I’ve said this from day one... the problem is the writing. If we improve the writing, if we work to improve our depth of vision by studying and developing writing, everything else will fall into place.
I prefer not to march outside movie studios, multiplexes or--and this was really dumb--the Disney Store (huh?). Protests and letterwriting campaigns accomplish very little. In response to the JACL's furor, Paramount removed the Asian-bashing sight gag from the Goods commercials. So what? The scene is still in the movie. Yay, JACL.
A few months ago, I finished writing a two-week arc of my webcomic The Palace that's about the subject of grassroots protests against movies that are whitewashed remakes or are racially offensive, but I haven't illustrated the arc yet. In my script, the main character says to a classmate who's protesting against an Avatar: The Last Airbender-like martial arts flick, "Aren't there more important things to protest?... The way to fight Hollywood is not to keep organizing protests... but to go make your own fucking movies."
Personally, I think the best way to rob these racially offensive movies of their power is to publicly ridicule them and rip them and their creators to shreds through humor (hence the Hill Street Blues catchphrase that's part of the title of this post--I want to see more Asian American comedians be verbally aggressive towards our enemies and emulate the attitude in Sgt.
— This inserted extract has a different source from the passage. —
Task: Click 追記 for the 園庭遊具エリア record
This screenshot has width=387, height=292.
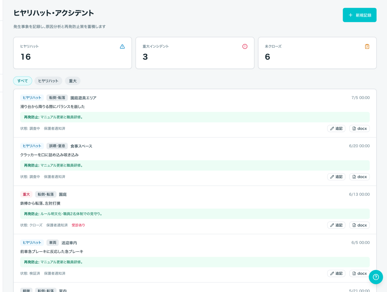Action: coord(336,128)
Jablonski's morning battle cry). We need to do the same things that one of my comedy idols, Paul Mooney, did to Driving Miss Daisy and horror flicks that keep killing off white women or having them sleep with monsters and vampires in both his stand-up act and his 1993 album Race, one of my favorite examples of activism through comedy. To me, there's nothing more powerful than the comedic smackdown Mooney gave to mainstream Hollywood during Race.
Mooney's ridicule of Driving Miss Daisy ("I'll take a bagel and beat the shit out of Miss Daisy") and much less funny but equally dead-on comments about the inane 1989 Best Picture Oscar winner from black celebrities like Spike Lee did more to tarnish the reputation of that movie than any protest would have done. As Lee said to New York magazine about Do the Right Thing's impact in comparison to the Jessica Tandy/Morgan Freeman movie's impact, "No one's talking about Driving Miss Daisy now." When AFI announced its list of the 100 greatest American movies of all time, Driving Miss Daisy didn't make it. Do the Right Thing landed spot #96.
I'd love to see an Asian American comedian or actor ruin the box office grosses of an upcoming racist movie by snarking about that film while being interviewed by a talk show host or magazine writer. I wish that was the reason why The Goods tanked at the box office and quickly disappeared from theaters.
Bottom line? Let's take a cue from Byron and concentrate on improving our writing skills so that there can be more movies from us that people will remember far more than the Live Hard, Sell Hards and Driving Miss Daisys of the industry.